• [WORK INSTRUCTION]
What is needed is an exact copy of the entries below, with every picture left out.
..........
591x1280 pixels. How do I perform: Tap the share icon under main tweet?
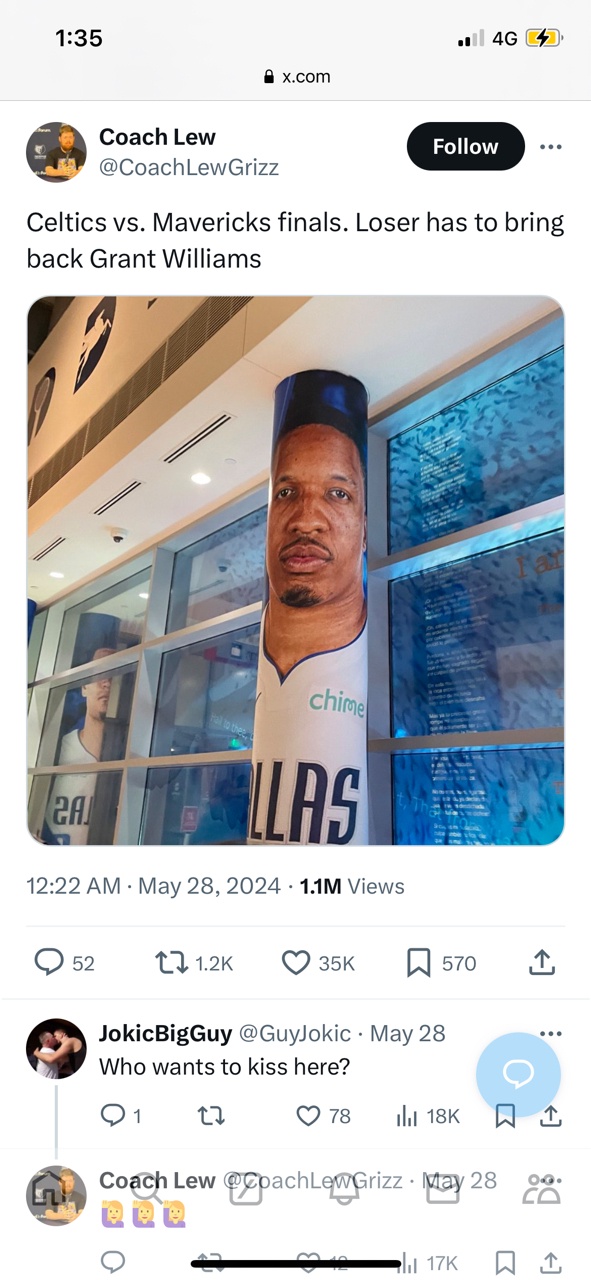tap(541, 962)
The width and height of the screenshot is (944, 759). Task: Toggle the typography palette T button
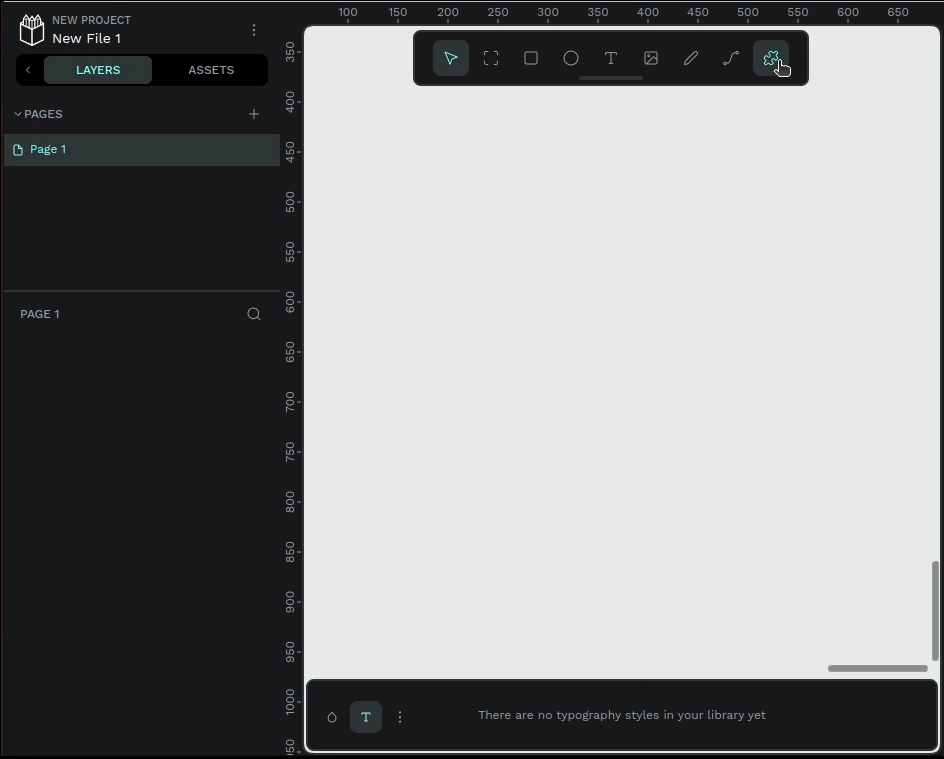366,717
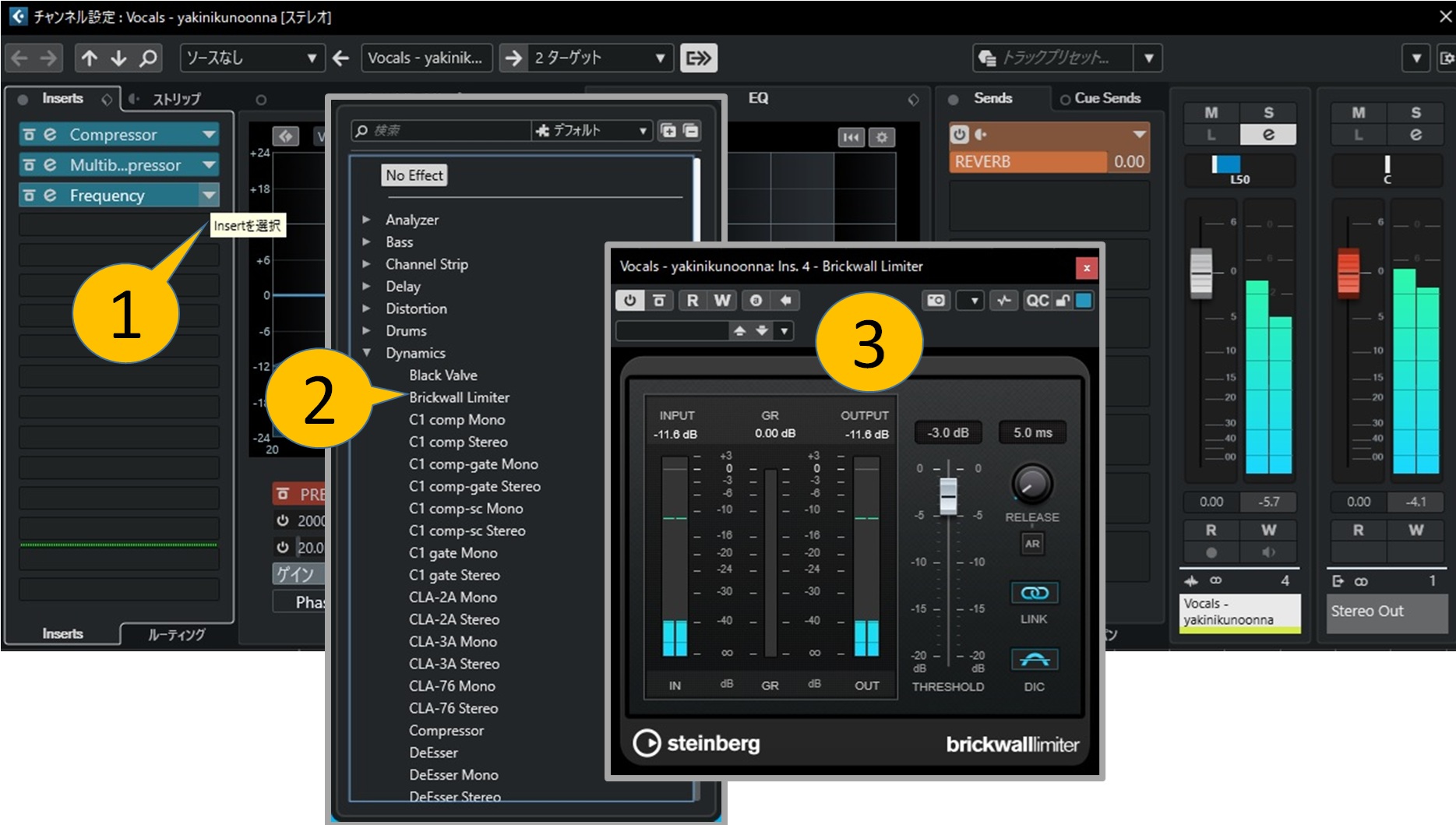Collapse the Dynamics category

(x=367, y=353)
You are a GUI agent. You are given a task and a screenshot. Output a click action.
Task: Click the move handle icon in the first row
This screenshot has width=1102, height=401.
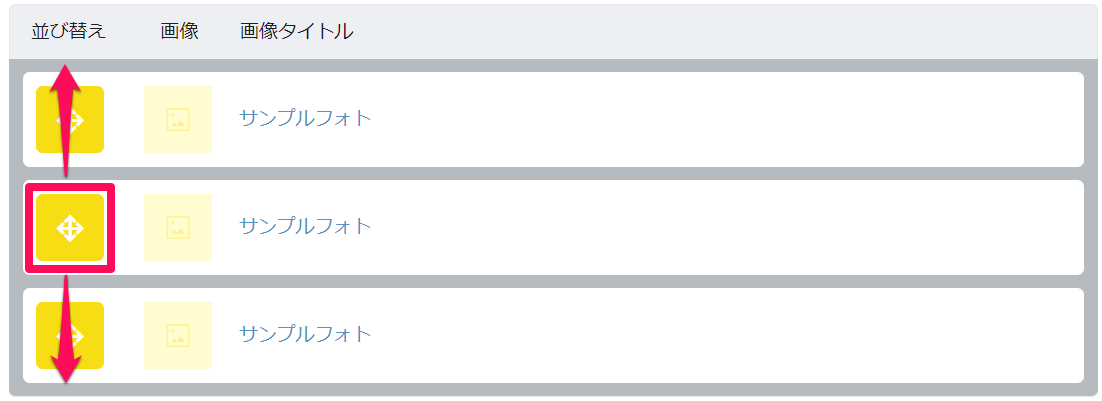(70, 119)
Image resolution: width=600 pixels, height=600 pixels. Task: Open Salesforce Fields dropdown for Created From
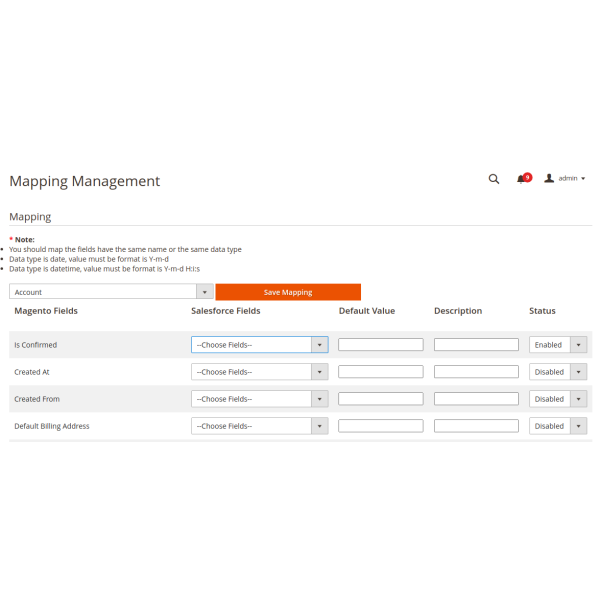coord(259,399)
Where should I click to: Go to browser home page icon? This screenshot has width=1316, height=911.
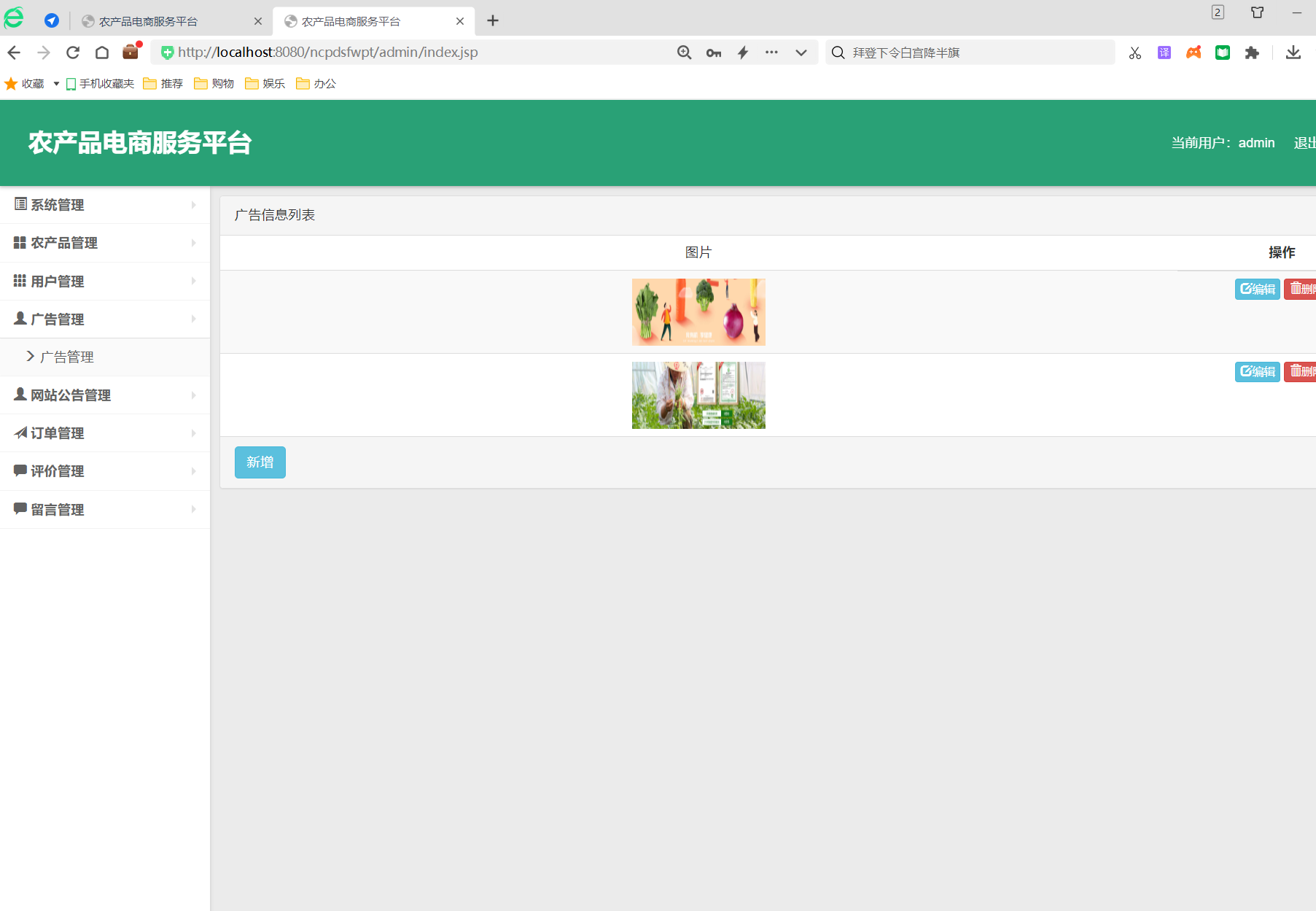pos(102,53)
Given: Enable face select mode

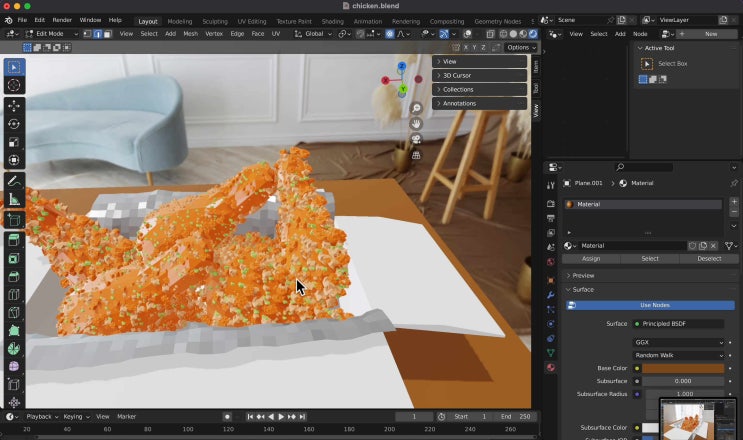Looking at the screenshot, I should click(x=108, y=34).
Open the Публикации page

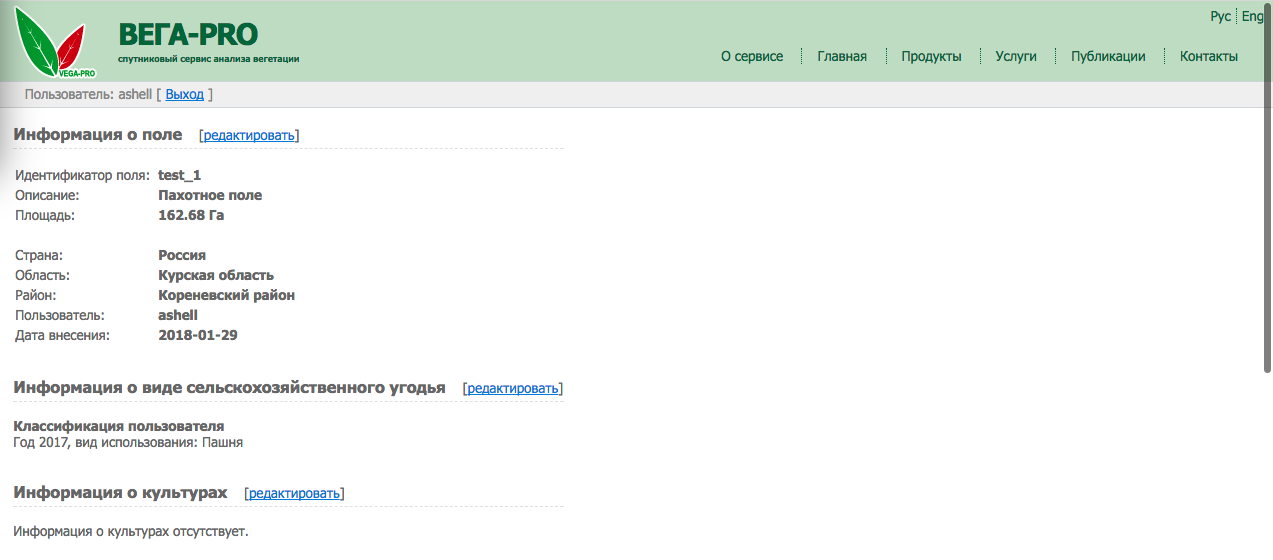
..........
• [SOLVED EXERCISE]
591x1280 pixels. How do I perform: Tap the share icon under main tweet?
tap(541, 962)
The width and height of the screenshot is (944, 759). Task: Toggle the typography palette T button
366,717
Collapse the Dynamics category

(x=367, y=353)
You are a GUI agent. You are given a task and a screenshot. Output a click action.
Task: Click the move handle icon in the first row
This screenshot has width=1102, height=401.
(70, 119)
Image resolution: width=600 pixels, height=600 pixels. Task: Open Salesforce Fields dropdown for Created From
coord(259,399)
Where should I click to: Go to browser home page icon? This screenshot has width=1316, height=911.
pos(102,53)
Given: Enable face select mode

Looking at the screenshot, I should click(x=108, y=34).
Open the Публикации page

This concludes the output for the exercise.